=== Records for the task ===
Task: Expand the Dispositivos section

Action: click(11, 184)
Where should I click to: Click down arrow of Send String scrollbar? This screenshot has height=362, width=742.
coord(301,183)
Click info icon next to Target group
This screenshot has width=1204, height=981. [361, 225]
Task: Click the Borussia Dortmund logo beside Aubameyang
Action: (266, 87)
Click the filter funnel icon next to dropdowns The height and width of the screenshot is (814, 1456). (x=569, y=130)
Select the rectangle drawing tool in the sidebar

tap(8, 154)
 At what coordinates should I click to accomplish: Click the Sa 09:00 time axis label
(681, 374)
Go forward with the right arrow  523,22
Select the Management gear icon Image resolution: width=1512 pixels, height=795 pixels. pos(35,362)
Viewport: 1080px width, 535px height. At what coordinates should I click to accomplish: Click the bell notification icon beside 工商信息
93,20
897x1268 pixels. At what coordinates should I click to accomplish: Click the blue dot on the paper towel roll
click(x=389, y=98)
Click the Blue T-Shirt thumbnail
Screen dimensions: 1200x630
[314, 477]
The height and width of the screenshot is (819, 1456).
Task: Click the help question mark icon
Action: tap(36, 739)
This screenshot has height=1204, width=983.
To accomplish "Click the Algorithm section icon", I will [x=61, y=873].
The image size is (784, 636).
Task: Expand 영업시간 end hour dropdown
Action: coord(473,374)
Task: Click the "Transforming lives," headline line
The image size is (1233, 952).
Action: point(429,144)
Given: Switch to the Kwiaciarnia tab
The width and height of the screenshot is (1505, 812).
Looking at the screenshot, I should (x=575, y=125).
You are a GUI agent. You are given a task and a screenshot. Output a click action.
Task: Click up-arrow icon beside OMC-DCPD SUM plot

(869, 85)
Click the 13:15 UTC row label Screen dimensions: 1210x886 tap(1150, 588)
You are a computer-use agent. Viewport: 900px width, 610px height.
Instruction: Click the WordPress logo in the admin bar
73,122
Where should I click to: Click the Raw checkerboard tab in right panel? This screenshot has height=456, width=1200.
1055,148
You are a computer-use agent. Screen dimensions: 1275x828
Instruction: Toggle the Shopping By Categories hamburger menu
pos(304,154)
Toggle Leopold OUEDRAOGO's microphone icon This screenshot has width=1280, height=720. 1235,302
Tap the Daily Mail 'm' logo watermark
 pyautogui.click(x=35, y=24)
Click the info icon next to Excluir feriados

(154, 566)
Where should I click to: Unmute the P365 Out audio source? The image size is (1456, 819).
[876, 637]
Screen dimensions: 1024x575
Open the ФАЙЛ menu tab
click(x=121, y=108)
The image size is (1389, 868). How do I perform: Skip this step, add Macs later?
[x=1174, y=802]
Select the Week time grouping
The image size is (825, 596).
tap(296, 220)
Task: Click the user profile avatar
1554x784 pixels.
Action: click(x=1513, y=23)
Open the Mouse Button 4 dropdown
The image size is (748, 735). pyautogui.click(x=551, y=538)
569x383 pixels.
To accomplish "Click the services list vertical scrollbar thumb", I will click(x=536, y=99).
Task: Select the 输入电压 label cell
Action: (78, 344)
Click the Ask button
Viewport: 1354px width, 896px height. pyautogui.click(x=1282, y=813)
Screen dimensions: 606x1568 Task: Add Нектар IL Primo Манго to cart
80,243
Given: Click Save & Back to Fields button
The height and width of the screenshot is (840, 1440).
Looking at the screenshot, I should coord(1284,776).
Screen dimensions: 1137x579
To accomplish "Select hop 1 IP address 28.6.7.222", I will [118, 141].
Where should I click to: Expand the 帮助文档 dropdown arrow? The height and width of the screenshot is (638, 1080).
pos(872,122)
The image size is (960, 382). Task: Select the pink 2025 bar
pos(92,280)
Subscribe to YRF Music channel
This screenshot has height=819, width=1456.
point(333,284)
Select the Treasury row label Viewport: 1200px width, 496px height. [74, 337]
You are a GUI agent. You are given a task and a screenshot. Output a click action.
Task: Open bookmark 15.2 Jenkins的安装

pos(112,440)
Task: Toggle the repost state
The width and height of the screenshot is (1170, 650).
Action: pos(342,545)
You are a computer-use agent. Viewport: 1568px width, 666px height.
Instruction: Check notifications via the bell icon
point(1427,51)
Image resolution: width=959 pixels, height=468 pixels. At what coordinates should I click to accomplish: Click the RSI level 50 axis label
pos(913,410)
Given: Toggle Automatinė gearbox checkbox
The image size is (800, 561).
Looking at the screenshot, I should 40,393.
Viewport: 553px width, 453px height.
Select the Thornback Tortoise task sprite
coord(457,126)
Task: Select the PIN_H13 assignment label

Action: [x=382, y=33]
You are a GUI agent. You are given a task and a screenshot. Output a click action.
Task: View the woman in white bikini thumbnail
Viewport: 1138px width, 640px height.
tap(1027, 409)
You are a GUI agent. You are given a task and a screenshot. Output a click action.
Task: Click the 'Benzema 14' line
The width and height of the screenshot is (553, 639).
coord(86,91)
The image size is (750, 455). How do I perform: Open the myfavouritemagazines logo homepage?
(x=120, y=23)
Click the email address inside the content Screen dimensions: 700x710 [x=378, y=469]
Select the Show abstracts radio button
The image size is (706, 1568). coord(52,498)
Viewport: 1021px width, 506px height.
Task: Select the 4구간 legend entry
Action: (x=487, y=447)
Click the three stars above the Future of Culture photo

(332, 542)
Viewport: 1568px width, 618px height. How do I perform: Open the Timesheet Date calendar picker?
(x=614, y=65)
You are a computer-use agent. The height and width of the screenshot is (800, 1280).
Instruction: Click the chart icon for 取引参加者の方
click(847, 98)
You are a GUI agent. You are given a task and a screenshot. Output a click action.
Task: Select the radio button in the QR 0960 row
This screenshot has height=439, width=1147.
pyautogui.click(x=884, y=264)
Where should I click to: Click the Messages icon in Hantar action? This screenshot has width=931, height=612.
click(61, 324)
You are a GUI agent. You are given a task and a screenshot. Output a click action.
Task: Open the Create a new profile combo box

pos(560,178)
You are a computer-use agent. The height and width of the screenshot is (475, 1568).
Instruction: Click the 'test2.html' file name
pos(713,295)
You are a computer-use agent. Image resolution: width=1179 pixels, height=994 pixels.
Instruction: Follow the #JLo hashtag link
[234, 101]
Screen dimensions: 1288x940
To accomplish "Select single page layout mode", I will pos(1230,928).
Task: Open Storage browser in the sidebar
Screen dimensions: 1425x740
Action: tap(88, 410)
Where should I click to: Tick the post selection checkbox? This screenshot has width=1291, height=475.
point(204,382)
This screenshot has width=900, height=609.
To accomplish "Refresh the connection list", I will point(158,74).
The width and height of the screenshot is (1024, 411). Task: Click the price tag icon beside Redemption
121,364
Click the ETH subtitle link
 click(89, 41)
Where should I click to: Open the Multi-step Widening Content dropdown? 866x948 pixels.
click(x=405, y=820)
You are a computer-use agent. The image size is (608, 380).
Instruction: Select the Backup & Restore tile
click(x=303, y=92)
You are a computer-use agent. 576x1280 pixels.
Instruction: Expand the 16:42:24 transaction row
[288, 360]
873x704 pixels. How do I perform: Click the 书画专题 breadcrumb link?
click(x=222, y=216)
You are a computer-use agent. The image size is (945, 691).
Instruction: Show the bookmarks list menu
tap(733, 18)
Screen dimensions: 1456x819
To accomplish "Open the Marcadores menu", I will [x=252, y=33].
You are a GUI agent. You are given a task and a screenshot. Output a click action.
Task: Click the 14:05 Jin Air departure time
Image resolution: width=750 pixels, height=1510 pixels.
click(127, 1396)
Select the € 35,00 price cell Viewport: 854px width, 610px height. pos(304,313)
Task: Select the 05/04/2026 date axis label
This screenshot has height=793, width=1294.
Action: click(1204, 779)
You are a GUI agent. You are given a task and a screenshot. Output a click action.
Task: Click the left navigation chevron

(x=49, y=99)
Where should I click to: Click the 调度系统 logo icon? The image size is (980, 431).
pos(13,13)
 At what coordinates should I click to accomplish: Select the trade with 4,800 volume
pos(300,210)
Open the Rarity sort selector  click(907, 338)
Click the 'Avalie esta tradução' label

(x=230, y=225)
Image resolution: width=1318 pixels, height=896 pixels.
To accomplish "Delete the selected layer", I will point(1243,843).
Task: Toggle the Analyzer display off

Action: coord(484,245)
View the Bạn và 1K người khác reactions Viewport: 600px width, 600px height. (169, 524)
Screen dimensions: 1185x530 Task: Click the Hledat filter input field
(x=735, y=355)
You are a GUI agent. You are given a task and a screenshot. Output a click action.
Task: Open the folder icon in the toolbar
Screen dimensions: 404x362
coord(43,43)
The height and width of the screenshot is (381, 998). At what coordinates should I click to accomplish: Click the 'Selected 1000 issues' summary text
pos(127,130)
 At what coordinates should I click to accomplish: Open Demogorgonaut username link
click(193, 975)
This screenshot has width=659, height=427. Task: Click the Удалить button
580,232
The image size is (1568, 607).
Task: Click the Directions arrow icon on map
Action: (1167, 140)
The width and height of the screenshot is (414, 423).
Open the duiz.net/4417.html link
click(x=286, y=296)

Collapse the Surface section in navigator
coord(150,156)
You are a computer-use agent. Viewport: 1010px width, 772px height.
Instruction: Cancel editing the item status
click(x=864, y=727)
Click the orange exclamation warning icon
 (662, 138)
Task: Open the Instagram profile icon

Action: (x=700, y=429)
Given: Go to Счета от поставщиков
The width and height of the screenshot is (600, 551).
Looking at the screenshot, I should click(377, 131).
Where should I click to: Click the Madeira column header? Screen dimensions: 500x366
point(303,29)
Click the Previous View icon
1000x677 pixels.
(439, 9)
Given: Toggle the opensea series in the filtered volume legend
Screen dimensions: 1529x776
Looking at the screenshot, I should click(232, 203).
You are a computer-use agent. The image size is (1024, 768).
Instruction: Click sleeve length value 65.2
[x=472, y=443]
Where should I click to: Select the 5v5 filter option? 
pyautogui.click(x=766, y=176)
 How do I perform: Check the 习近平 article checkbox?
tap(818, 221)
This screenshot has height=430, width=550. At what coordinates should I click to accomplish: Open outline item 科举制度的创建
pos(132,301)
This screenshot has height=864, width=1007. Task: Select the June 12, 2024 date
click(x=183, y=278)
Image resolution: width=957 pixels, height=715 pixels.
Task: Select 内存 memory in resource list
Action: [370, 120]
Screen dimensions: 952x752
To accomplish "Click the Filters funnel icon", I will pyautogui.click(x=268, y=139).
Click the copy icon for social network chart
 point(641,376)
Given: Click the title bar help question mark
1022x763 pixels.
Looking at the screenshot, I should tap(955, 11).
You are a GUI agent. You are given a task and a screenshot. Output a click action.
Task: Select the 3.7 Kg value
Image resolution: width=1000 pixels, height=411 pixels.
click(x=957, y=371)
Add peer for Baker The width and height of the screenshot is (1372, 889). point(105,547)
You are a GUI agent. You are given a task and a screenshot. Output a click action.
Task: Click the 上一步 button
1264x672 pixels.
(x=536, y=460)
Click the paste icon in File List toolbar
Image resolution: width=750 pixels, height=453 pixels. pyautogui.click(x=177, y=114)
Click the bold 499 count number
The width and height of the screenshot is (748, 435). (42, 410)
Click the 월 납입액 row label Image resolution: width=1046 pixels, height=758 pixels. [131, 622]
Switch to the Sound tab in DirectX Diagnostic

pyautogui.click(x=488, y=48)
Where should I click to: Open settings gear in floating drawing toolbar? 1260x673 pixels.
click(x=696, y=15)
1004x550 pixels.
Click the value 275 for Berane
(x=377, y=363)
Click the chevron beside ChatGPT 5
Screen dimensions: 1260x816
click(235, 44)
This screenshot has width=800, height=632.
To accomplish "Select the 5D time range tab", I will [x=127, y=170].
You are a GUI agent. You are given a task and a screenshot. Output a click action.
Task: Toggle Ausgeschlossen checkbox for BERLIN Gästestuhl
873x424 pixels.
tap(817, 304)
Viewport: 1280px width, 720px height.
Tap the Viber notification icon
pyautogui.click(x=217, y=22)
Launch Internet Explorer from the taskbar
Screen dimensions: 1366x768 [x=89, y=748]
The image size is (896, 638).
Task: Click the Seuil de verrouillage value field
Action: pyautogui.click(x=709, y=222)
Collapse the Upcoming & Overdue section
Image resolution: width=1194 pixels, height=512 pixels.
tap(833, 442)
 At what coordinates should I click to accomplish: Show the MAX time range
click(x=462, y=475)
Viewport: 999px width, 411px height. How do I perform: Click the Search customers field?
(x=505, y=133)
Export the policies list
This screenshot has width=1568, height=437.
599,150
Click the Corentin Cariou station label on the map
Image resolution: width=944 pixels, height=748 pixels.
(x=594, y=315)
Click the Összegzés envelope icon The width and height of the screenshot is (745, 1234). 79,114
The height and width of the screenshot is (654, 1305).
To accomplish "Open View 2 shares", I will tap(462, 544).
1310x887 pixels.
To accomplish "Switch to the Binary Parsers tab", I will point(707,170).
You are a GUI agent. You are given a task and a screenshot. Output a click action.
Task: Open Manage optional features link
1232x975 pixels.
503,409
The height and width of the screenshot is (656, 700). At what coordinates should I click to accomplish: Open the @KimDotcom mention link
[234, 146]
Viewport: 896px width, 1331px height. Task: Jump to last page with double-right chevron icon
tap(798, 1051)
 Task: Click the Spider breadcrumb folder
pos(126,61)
===
If a line in the records above contains "funnel", copy that line.

## Task solution
Click the filter funnel icon next to dropdowns The height and width of the screenshot is (814, 1456). (x=569, y=130)
To accomplish "Click the Filters funnel icon", I will pyautogui.click(x=268, y=139).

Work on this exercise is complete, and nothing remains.